I’ve been doing a bit of digging on how Google News ranks their results and figured that the World Intellectual Property Web site was as good a place to start as any. According to the patent description, “In accordance with one implementation consistent with the principles of the invention, a method for ranking results is provided. The method includes receiving a list of links, identifying, for each of the links, a source with which the link is associated, and ranking the list of links based at least in part on a quality of the identified sources.”
Quality is correlated to the following variables:
- Number of articles produced by the news source during a given time period;
- average length of an article from the news source;
- the importance of coverage from the news source;
- a breaking news score;
- usage pattern;
- human opinion;
- circulation statistics;
- the size of the staff associated with the news source;
- the number of news bureaus associated with the news source;
- the number of original named entities the source news produces within a cluster of articles;
- the breath of coverage;
- international diversity;
- writing style;
Some of these definitely were a bit ambiguous and although it hurt my brain, I’ll attempt to clarify some of these:
- Importance of coverage – Google will rank the total size of a story based on how many articles were published pertaining to that story. A source can be ranked based on how many stories it had that were considered ‘important’ stories.

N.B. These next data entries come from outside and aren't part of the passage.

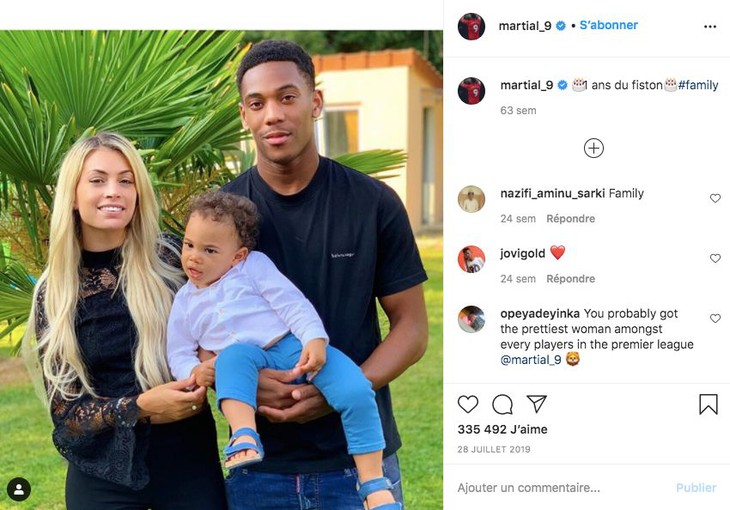
Task: Like opeyadeyinka's comment
Action: [715, 319]
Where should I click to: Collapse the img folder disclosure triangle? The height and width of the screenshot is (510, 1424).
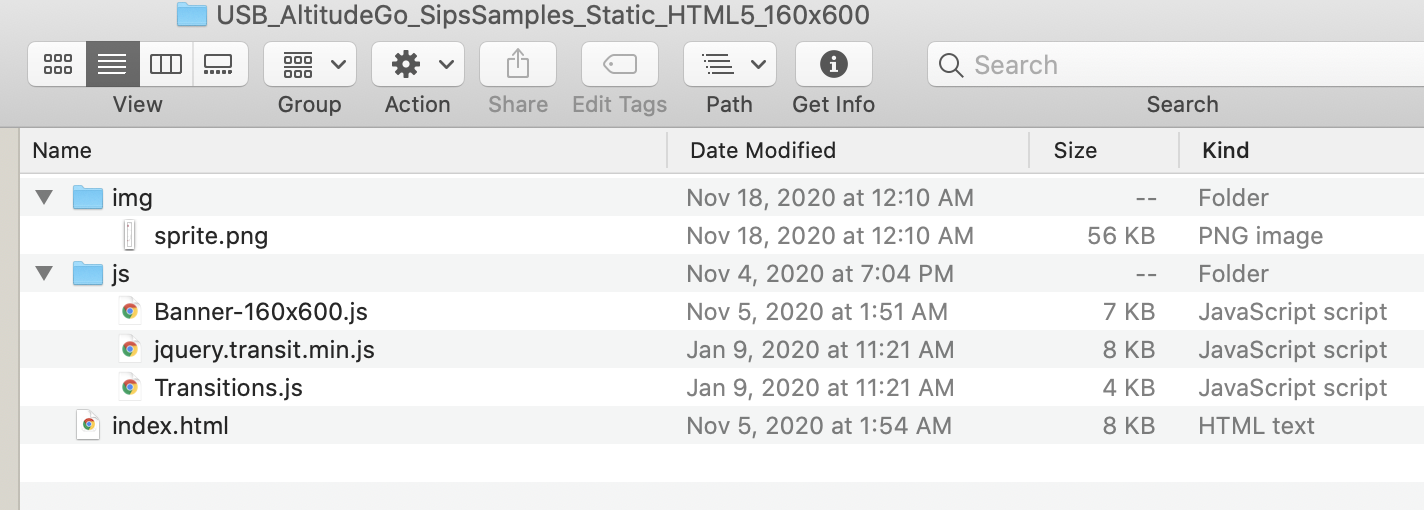[44, 198]
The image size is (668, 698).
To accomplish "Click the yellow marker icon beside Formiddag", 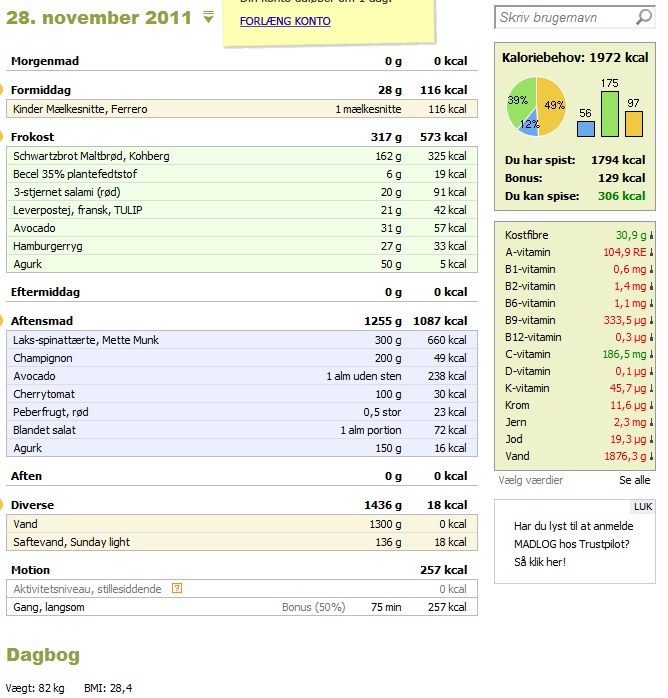I will (3, 90).
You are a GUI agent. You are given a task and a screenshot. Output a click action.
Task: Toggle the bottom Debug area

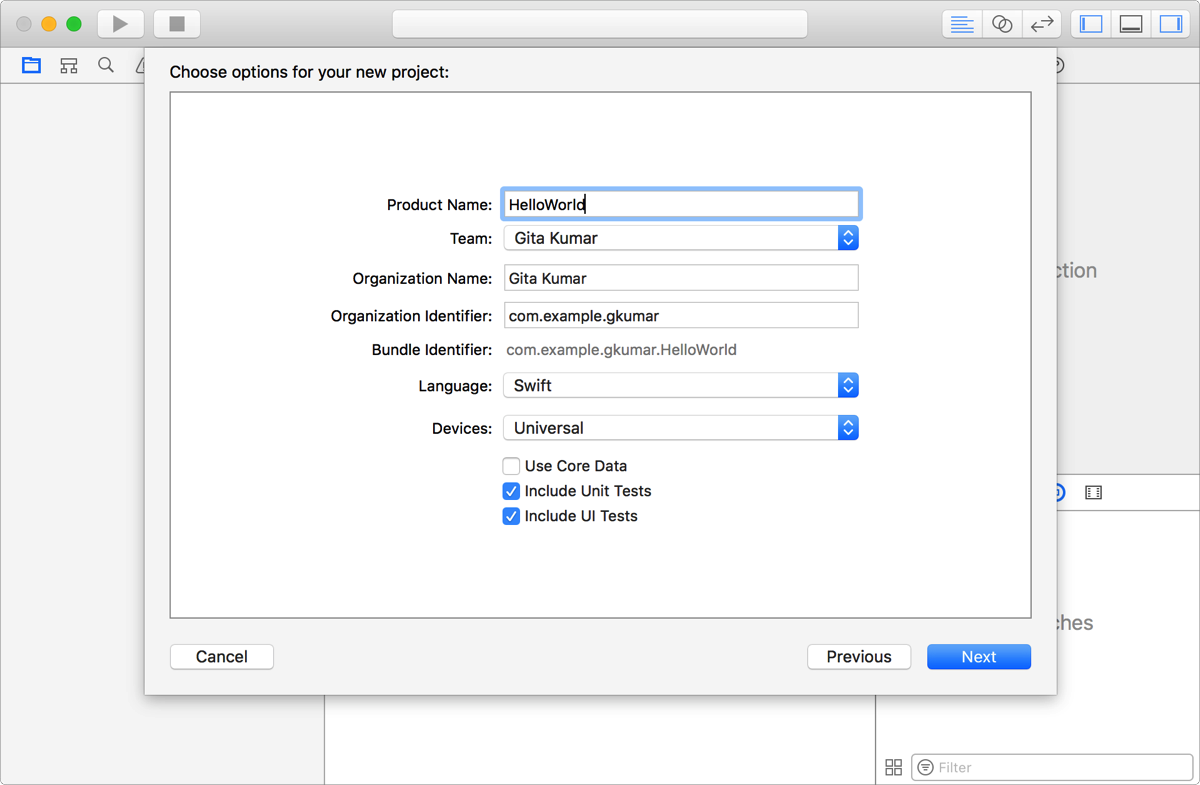1131,24
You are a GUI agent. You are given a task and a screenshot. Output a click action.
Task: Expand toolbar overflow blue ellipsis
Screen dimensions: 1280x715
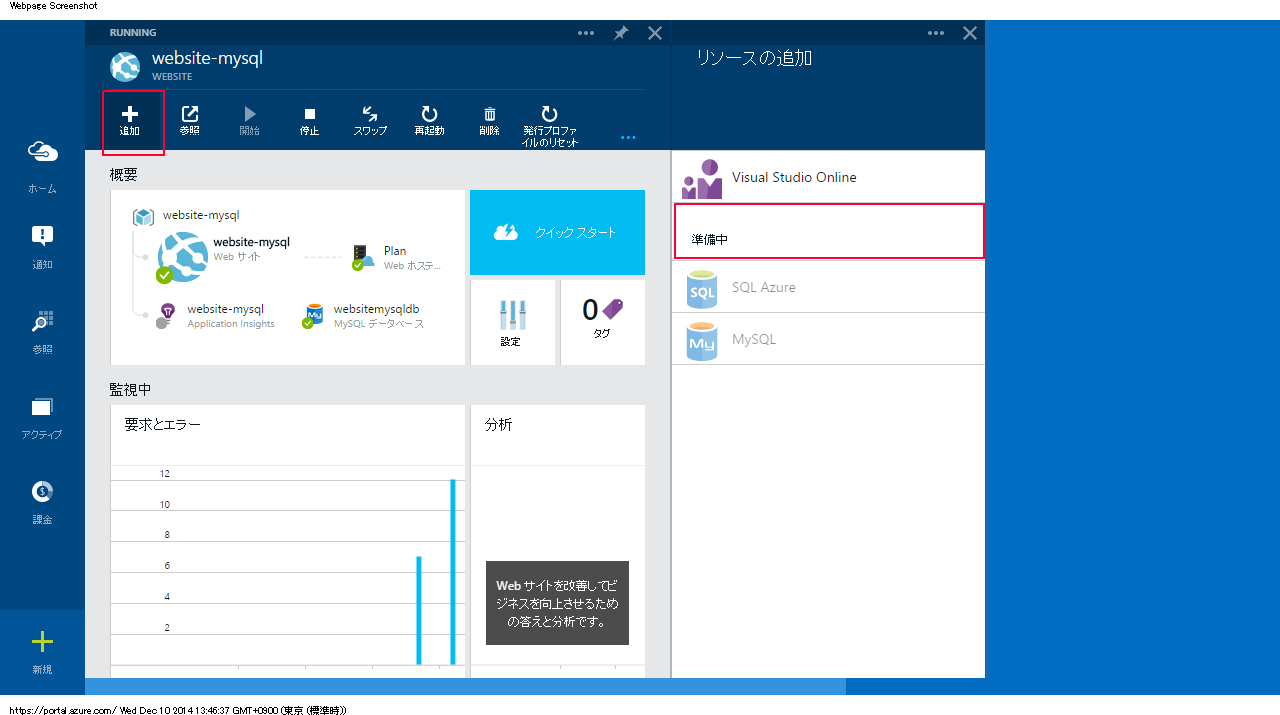(x=628, y=137)
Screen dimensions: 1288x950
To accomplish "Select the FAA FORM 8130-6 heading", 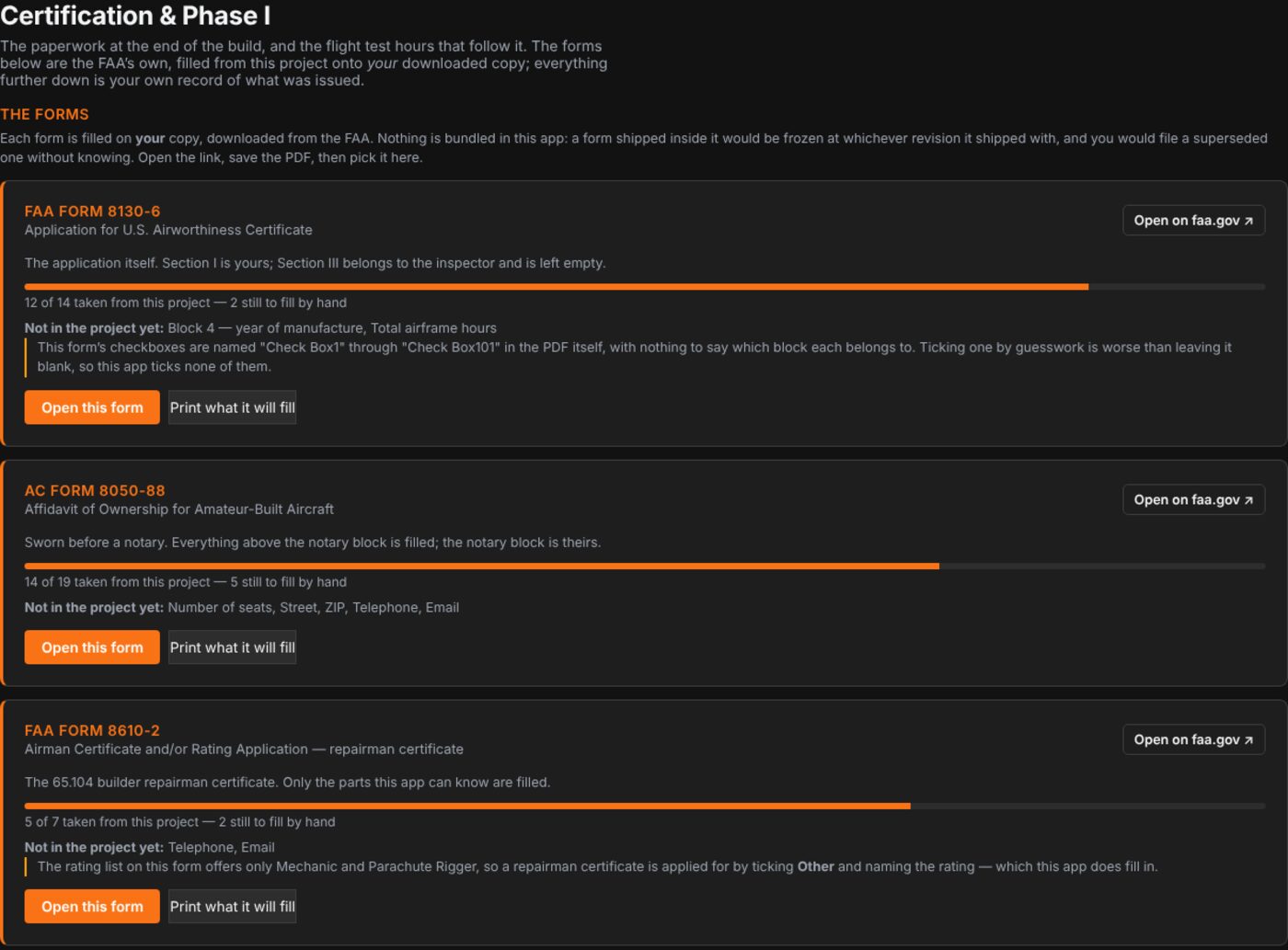I will tap(92, 212).
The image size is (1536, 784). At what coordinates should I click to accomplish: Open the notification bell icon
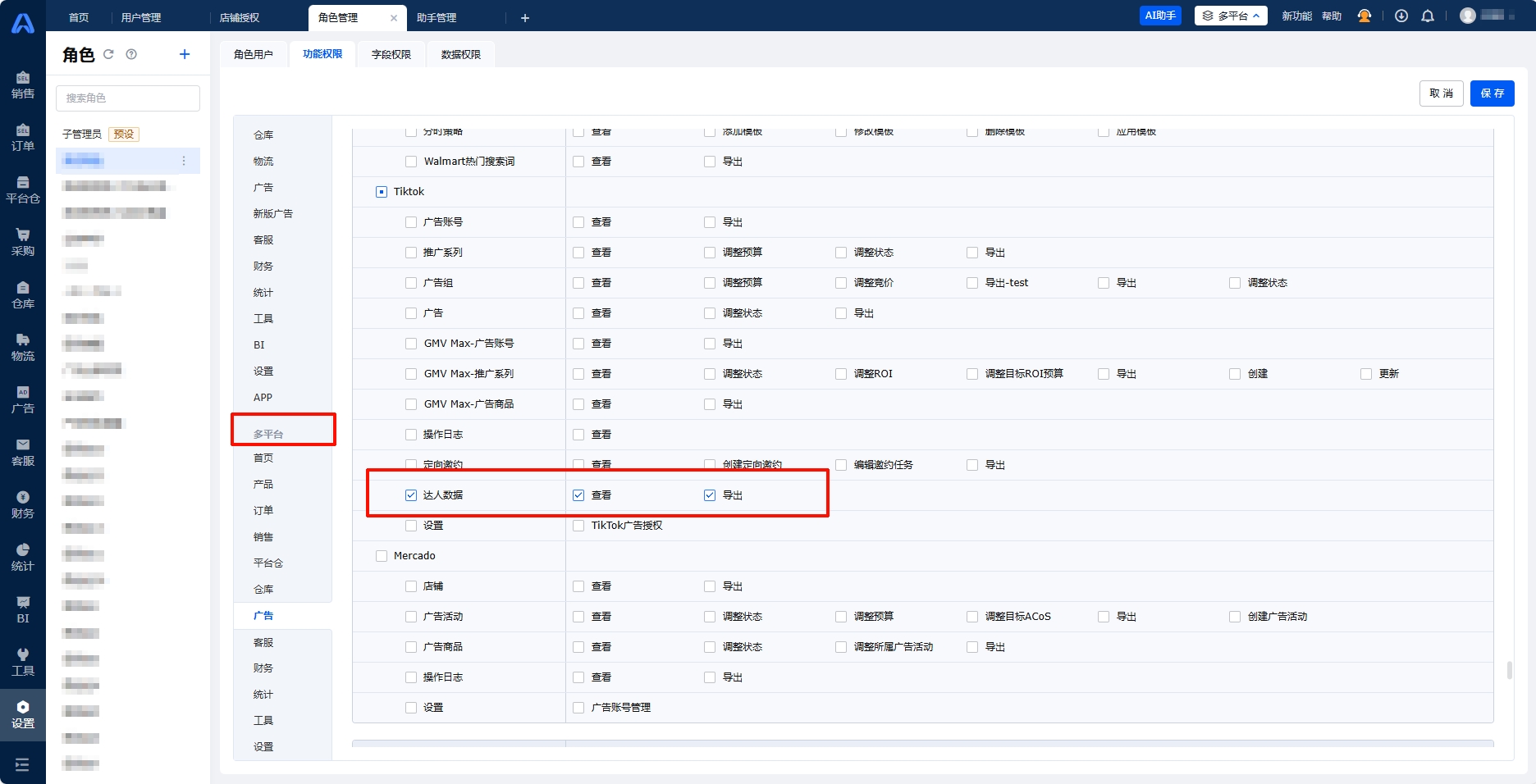click(x=1428, y=16)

- Usage patterns can be roughly equated to click-throughs: if a source has stories that are often clicked through it will be viewed as more relevant.
- Human opinion – Google cites a number of methodologies for assessing the human opinion of a news source, including primary research through polling or focus groups; secondary research; and age of the news source as an indicator of public confidence.
- Number of original named entities – Okay, this is a sort of wierd one. Google wants to provide a favorable ranking for sources that produce original reporting on something topical, so within a cluster of documents, they are going to look for the source that provides unique named entities – corresponding to a person, place, or organization.
- International diversity refers to the number of countries from which the news site receives network traffic.
- Writing style can be evaluated according to automated tests for measuring “correctness, grammar, and reading levels.”
All this substantiates to me that Google is simply far and away the smartest search engine out there.